Examples of items to include in nursing notes are transfers, anomalous vital signs, codes and notations of physician's orders, according to NurseTogether. It is important to be as specific as possible to avoid later misinterpretation.
General statements made when the nurse is feeling harried by a pile of paperwork often lead to significant misinterpretations later, states NurseTogether. For example, instead of simply noting "Dr. Friend called," a more effective note reads "Dr. Friend paged, assessment result discussed, no additional orders at the present time."

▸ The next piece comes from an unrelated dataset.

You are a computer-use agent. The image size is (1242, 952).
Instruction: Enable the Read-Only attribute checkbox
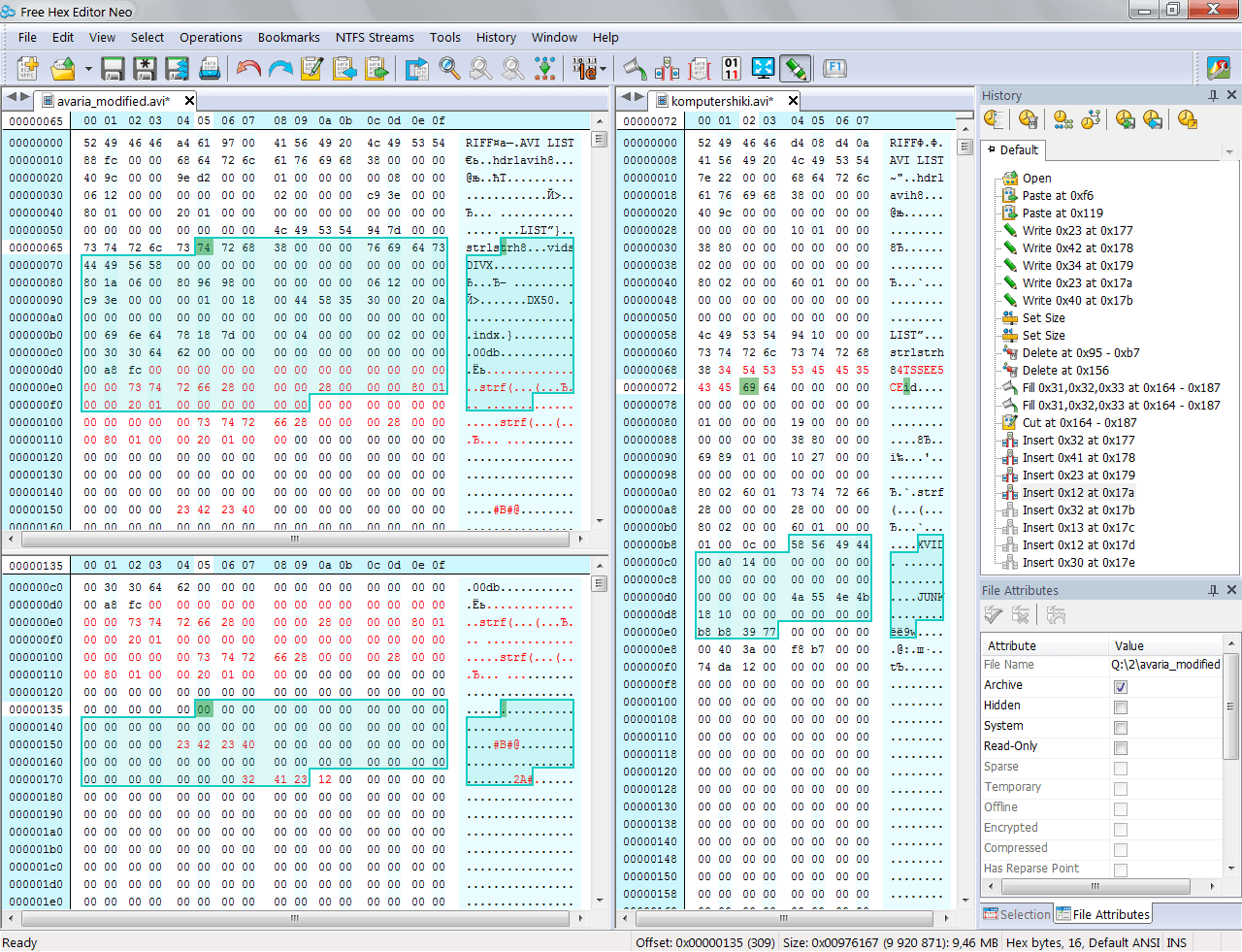[1121, 748]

Different hospitals use different charting methods, but nursing notes should always be easy to read; free of blurs or erasures; free of spelling and grammar mistakes; objective; and completed in black or blue ink. In all cases, the notes should include the names of any staff the nurse notified about a particular situation and the steps taken by the medical team, reports NurseTogether.
One common mistake in nursing notes is to assume new reports of pain have the same cause as earlier reports or the nurse knows what is going on without an evaluation. In one case, a patient fell and struck his head in the hospital and complained about an intense headache. The nurse noted it as a "migraine" even though the patient had no history of migraine. A CT scan done 12 hours later showed herniation in the brain stem. A thorough evaluation and documentation would have resulted in correct diagnosis hours earlier, explains NurseTogether.